Limiting Distributions of Spectral Radii for Product of Matrices from the Spherical Ensemble

TL;DR

This paper studies the limiting behavior of the spectral radii of products of independent matrices from the spherical ensemble, revealing convergence to Gamma-based distributions for fixed m and normal limits when m grows with n.

Contribution

It extends previous results by characterizing the spectral radius distributions for products of spherical ensemble matrices in both fixed and growing m scenarios.

Findings

Spectral radii converge to distributions of functions of Gamma variables for fixed m.

Logarithmic spectral radii tend to a normal distribution as m increases with n.

Provides a unified understanding of spectral radius behavior in matrix products from the spherical ensemble.

Abstract

Consider the product of $m$ independent $n\times n$ random matrices from the spherical ensemble for $m\ge 1$. The spectral radius is defined as the maximum absolute value of the $n$ eigenvalues of the product matrix.

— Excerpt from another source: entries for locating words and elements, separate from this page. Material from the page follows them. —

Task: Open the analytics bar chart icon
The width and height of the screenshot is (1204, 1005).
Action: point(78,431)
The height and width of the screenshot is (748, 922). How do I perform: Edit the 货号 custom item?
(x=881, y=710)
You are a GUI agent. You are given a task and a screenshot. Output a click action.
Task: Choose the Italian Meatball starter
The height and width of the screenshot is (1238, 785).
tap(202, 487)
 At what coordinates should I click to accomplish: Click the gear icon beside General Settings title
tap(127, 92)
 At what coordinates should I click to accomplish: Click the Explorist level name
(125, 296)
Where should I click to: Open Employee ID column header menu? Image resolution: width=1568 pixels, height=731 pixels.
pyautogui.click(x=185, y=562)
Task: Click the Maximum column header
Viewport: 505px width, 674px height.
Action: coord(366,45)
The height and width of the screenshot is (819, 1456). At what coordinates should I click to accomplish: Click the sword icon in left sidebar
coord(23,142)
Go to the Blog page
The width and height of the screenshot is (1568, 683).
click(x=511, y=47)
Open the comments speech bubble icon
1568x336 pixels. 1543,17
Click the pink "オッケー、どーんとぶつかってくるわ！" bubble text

When $m=1$, the limiting distribution for the spectral radii has been obtained by Jiang and Qi (2017). In this paper, we investigate the limiting distributions for the spectral radii in general. When $m$ is a fixed integer, we show that the spectral radii converge weakly to distributions of functions of independent Gamma random variables. When $m=m_n$ tends to infinity as $n$ goes to infinity, we show that the logarithmic spectral radii have a normal limit.